Report: No Qualified Immunity Deal For Police Because Jim Clyburn Weakened Negotiating Position

Report: No Qualified Immunity Deal For Police Because Jim Clyburn Weakened Negotiating Position

police reform

Report: No Qualified Immunity Deal For Police Because Jim Clyburn Weakened Negotiating Position Photo: U.S. House Majority Whip Jim Clyburn waits to speak at a town hall meeting in his district on July 14, 2021, in Hopkins, S.C. (AP Photo/Meg Kinnard)

Protests following the police killing of George Floyd in May 2020 in Minneapolis prompted a push for police reform. The George Floyd Justice in Policing Act was created and was introduced in February 2021. Now bipartisan police reform legislation talks ended without a deal.

The talks were led by Sen. Cory Booker of New Jersey and Rep. Karen Bass of California. They decided on Sept. 22 to call off negotiations with a group of Republicans led by Sen. Tim Scott of South Carolina.

Many observers say the end to the police reform talks was near after Rep. Jim Clyburn (D-S.C.) said that that police reform didn’t need to eliminate qualified immunity for police, even though the Democrats were pushing for this.

RECORD EXTRACTS:
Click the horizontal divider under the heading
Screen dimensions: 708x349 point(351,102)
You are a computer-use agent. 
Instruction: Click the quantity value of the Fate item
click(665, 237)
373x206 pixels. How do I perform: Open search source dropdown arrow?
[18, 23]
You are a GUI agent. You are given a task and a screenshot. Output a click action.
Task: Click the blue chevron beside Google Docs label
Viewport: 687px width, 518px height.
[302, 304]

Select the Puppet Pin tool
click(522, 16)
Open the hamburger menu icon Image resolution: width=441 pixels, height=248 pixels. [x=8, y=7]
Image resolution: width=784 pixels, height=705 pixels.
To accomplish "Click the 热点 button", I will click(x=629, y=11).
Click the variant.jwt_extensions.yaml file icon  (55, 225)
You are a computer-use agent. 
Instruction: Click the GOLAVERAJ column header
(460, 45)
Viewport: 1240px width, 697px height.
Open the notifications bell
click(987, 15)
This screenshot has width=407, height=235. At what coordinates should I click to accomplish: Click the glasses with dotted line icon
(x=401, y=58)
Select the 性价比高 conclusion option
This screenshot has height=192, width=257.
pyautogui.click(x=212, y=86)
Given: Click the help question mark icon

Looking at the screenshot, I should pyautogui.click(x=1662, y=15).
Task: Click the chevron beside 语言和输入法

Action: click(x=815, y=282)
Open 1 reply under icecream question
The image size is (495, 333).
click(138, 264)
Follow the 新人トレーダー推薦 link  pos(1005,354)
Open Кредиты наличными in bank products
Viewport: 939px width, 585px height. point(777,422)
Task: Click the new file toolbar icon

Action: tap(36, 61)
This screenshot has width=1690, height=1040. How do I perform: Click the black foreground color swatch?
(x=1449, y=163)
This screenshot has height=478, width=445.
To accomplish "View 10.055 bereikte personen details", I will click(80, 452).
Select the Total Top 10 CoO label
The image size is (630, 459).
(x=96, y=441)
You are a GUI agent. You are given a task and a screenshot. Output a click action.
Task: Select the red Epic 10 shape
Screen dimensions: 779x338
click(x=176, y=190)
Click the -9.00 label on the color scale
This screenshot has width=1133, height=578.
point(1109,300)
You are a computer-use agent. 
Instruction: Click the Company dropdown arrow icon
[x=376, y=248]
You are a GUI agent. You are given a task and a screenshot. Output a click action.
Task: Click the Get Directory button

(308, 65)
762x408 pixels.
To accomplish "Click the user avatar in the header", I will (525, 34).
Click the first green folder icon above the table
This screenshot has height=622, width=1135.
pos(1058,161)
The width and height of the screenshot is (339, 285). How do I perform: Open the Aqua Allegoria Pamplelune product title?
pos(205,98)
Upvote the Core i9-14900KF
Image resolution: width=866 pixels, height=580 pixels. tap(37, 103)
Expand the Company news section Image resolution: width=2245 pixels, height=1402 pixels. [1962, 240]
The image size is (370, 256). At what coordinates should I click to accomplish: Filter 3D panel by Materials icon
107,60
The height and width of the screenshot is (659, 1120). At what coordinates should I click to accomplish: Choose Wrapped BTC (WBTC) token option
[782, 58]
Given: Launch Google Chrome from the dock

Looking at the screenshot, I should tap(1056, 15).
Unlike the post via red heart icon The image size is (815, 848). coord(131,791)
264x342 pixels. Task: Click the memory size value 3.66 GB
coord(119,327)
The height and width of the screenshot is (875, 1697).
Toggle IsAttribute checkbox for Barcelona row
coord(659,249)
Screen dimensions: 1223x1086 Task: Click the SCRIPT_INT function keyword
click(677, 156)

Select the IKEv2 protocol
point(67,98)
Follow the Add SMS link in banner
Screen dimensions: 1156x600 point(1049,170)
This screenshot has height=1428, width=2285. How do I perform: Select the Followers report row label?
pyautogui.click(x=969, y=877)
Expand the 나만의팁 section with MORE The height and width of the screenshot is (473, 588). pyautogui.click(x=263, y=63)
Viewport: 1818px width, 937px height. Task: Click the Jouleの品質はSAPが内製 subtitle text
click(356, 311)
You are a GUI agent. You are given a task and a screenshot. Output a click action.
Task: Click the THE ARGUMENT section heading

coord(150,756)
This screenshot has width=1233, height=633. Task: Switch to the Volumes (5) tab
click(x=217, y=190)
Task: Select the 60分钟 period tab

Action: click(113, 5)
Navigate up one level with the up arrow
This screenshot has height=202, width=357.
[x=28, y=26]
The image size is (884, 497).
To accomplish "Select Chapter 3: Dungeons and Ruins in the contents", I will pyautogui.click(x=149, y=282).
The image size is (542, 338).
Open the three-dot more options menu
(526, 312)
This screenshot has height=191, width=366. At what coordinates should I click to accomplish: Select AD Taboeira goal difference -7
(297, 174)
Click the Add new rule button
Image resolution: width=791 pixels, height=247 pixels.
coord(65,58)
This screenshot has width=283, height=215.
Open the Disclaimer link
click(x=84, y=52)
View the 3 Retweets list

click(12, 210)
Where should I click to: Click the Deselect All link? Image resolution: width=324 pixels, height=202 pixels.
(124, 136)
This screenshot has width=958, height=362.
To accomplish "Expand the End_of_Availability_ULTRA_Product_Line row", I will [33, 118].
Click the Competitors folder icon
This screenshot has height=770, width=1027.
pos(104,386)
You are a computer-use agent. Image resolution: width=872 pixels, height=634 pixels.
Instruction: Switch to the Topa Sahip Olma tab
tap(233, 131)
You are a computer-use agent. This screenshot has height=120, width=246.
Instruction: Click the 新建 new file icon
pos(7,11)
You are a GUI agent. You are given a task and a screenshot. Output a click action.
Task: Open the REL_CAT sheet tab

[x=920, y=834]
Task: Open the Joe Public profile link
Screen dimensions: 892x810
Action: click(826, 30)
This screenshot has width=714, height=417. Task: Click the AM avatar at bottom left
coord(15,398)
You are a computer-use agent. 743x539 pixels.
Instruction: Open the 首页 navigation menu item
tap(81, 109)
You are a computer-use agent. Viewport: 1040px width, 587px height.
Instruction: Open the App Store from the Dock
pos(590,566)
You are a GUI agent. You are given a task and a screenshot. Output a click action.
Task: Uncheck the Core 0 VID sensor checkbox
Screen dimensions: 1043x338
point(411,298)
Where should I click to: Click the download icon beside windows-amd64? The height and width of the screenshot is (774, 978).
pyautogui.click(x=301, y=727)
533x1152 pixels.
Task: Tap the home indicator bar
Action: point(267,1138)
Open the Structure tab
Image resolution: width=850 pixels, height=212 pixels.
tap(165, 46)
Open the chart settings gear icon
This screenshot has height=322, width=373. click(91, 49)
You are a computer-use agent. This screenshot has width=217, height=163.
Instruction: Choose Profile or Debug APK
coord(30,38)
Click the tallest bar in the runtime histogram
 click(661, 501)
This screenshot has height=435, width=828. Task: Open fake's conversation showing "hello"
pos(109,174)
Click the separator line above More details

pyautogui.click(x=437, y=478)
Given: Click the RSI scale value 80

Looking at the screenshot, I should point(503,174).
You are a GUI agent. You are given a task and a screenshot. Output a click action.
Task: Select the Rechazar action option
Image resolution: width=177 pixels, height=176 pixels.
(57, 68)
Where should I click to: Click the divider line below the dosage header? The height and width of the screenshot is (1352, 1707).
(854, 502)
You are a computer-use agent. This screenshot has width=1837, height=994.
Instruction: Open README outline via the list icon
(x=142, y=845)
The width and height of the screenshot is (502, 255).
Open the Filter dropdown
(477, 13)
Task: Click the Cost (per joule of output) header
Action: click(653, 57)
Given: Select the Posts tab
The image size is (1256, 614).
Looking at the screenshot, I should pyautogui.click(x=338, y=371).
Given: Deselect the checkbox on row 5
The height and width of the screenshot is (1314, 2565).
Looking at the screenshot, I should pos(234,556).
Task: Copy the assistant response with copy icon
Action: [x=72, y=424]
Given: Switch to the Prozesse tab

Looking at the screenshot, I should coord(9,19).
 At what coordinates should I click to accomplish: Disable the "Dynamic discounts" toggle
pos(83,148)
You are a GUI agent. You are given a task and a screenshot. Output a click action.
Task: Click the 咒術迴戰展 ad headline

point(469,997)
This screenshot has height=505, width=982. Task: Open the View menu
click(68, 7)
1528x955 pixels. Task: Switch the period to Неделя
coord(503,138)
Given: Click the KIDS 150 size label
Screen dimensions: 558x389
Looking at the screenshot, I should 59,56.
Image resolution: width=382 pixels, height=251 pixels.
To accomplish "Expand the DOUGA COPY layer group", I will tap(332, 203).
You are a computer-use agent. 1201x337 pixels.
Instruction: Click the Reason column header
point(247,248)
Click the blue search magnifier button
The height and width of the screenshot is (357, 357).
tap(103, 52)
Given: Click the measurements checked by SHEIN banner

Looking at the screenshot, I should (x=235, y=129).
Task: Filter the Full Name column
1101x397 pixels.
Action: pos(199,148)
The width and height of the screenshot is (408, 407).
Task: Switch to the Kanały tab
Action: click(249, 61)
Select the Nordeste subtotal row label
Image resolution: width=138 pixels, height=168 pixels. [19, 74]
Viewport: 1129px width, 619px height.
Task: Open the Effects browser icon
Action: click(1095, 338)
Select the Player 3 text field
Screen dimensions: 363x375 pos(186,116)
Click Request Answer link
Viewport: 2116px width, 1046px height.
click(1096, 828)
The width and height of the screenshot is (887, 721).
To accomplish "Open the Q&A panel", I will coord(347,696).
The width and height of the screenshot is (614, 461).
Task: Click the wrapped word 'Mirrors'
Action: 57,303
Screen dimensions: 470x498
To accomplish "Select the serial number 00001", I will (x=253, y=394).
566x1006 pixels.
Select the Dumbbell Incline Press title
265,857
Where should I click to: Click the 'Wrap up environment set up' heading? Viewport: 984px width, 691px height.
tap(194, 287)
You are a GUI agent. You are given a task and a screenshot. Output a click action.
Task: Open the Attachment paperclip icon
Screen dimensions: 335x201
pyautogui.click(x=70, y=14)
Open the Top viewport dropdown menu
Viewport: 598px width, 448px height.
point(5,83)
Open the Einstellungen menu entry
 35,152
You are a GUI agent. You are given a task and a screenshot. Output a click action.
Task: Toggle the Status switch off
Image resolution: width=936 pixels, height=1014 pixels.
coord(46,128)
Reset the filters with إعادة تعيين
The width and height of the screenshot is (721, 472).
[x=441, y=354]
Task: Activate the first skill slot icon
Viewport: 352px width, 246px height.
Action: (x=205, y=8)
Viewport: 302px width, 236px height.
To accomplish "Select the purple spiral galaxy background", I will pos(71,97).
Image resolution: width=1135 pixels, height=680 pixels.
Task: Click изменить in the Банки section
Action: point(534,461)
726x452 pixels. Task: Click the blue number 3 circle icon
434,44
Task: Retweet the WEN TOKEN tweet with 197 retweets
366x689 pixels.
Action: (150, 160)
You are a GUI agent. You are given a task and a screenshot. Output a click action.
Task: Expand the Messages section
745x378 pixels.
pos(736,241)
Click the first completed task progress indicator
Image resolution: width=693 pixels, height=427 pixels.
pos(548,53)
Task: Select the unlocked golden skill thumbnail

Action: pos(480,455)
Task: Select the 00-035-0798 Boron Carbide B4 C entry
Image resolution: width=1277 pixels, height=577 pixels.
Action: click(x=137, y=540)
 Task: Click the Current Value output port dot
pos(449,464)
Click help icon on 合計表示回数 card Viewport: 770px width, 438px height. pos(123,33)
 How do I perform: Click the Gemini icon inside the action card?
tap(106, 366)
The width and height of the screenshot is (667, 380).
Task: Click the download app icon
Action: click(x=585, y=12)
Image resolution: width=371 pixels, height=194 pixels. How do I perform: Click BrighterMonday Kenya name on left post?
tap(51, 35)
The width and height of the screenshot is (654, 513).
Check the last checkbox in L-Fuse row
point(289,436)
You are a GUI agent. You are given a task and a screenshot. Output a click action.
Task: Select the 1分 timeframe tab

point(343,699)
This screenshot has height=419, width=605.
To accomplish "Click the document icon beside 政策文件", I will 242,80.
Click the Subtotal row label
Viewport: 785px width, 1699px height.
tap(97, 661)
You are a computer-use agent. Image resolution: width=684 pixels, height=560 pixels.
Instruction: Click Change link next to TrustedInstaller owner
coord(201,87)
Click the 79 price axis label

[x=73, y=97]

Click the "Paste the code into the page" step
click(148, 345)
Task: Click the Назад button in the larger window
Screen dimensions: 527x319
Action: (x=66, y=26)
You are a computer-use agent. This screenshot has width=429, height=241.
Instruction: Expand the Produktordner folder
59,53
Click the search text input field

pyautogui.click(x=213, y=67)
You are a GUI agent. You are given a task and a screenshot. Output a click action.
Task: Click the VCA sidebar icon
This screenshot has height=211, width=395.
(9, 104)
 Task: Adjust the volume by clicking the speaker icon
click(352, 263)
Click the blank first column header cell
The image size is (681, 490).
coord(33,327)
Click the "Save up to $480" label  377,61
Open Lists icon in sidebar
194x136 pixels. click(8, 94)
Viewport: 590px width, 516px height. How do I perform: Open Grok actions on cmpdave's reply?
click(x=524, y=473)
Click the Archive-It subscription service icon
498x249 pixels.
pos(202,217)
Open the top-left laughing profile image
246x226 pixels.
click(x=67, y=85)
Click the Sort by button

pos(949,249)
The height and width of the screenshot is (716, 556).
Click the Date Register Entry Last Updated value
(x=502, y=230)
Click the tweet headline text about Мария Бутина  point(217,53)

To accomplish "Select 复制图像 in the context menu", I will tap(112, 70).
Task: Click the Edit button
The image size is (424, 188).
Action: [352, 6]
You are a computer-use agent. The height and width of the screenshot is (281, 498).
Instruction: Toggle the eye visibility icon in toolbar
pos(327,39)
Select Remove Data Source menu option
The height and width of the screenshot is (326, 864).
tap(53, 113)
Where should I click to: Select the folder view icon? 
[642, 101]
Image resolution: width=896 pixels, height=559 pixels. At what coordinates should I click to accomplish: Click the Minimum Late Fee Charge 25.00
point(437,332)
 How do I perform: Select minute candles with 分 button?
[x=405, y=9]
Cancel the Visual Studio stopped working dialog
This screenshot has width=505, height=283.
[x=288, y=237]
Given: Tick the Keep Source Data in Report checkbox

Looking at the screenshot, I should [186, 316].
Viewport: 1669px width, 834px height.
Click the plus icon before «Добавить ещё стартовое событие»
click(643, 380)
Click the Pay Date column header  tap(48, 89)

REQUESTS:
• 1. In the police reform article, do these statements agree with the text? (a) The George Floyd Justice in Policing Act was introduced in February 2021. (b) Sen. Tim Scott led the talks alongside Rep. Karen Bass. (c) The negotiations were called off on Sept. 22. Answer yes or no for each and quote the words that decide it.
• 2. Return everything in the police reform article from "The talks were" down to "pushing for this.".
• 3. List every person named in the police reform article.

ANSWERS PER TASK:
• 1.
(a) Yes: "The George Floyd Justice in Policing Act was created and was introduced in February 2021."
(b) No: "The talks were led by Sen. Cory Booker of New Jersey and Rep. Karen Bass of California."
(c) Yes: "They decided on Sept. 22 to call off negotiations"

• 2.
The talks were led by Sen. Cory Booker of New Jersey and Rep. Karen Bass of California. They decided on Sept. 22 to call off negotiations with a group of Republicans led by Sen. Tim Scott of South Carolina.

Many observers say the end to the police reform talks was near after Rep. Jim Clyburn (D-S.C.) said that that police reform didn’t need to eliminate qualified immunity for police, even though the Democrats were pushing for this.

• 3.
- Jim Clyburn
- Meg Kinnard
- George Floyd
- Cory Booker
- Karen Bass
- Tim Scott